I dati che spiegano perché sprechiamo il cibo

AGI – Perché sprechiamo nelle nostre case? Un italiano su 2 (47%) ammette di scordare spesso il cibo acquistato, il 46% sostiene che il cibo era reduce dal frigorifero dei negozi e a casa è deperito in fretta. Un italiano su 3 (30%) confessa di calcolare male le quantità di cibo che servono in casa, ma anche (33%) di essere preoccupato di non avere abbastanza cibo a casa, quindi di esagerare negli acquisti. I dati Waste Watcher dimostrano quindi che ci sono ampi margini di miglioramento nelle fasi di acquisto e gestione del cibo, nell’ottica di prevenire lo sperpero domestico degli alimenti.

Per contrastare il fenomeno le famiglie italiane chiedono innanzitutto di potenziare l’educazione alimentare, a partire dai banchi di scuola. Una richiesta che da anni è al top dei provvedimenti invocati dagli italiani, anche nel 2022 ben 9 su 10 (89%) ritengono che questa misura sia la più utile per arginare lo spreco del cibo.

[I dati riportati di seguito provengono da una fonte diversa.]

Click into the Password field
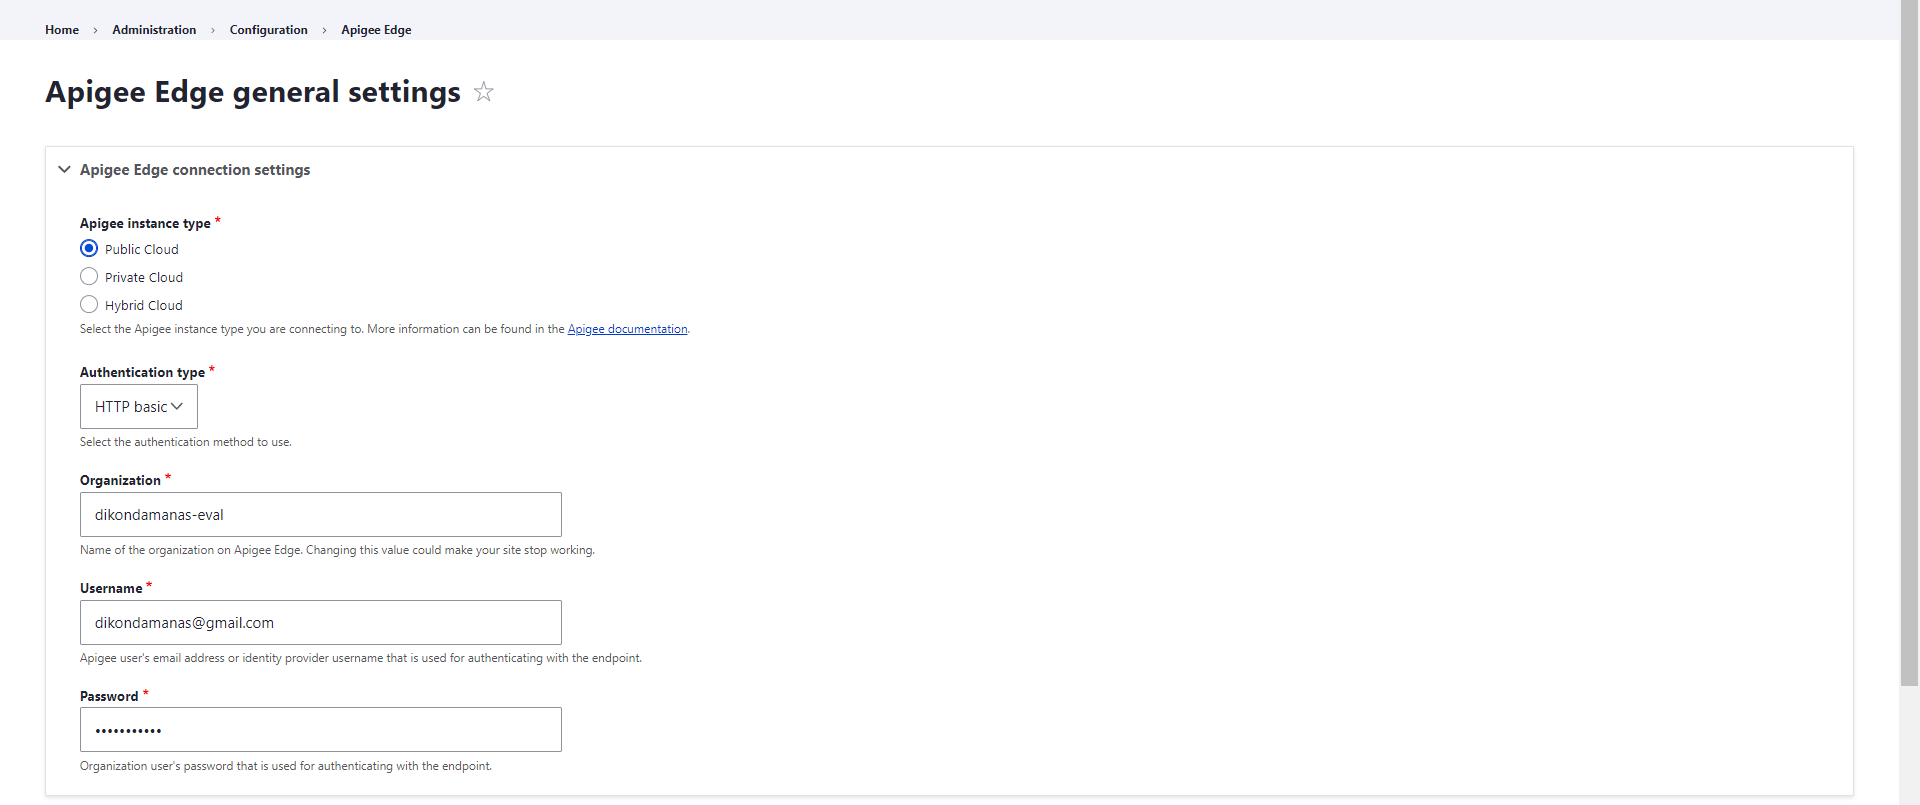 [x=320, y=730]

Ulteriori misure di sensibilizzazione 4 italiani su 5 (83%) chiedono di migliorare le indicazioni sulle etichette, il 72% prospetta confezioni piu’ piccole, e cresce la percentuale di chi immagina di applicare tassazioni sulla base di una sorta di ‘sprecometro’: un’ipotesi che raccoglie il 54% del consenso.

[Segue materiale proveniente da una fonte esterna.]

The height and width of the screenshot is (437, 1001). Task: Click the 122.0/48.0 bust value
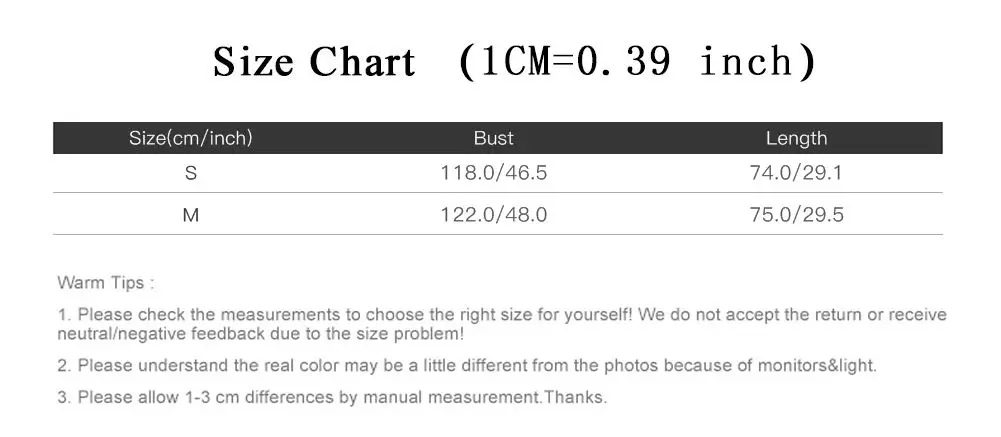(x=493, y=215)
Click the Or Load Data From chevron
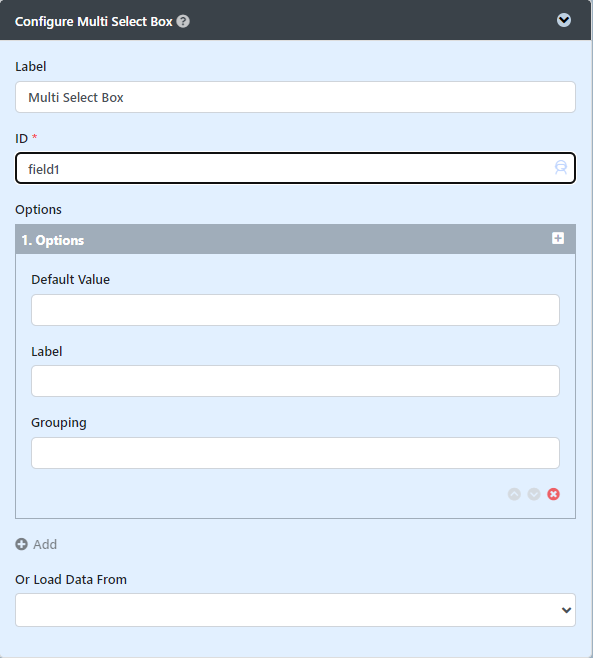Viewport: 593px width, 658px height. [x=566, y=610]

A livello di acquisto, le strategie messe in atto per la prevenzione dello spreco vedono in testa la programmazione di spese piu’ frequenti per alimenti freschi, una modalita’ che adottano 4 italiani su 6 (41%), mentre il 36% sceglie di organizzare la distribuzione del cibo nel frigo e nella dispensa per data di scadenza e 1 italiano su 3 (34%) si presenta al supermercato con la lista della spesa.

Infine, in chiave di consumo l’86% degli italiani previene lo spreco partendo dal cibo piu’ deperibile, e valutando le quantita’ prima di cucinare. E l’85% testa personalmente gli alimenti scaduti da poco, prima di gettare il cibo.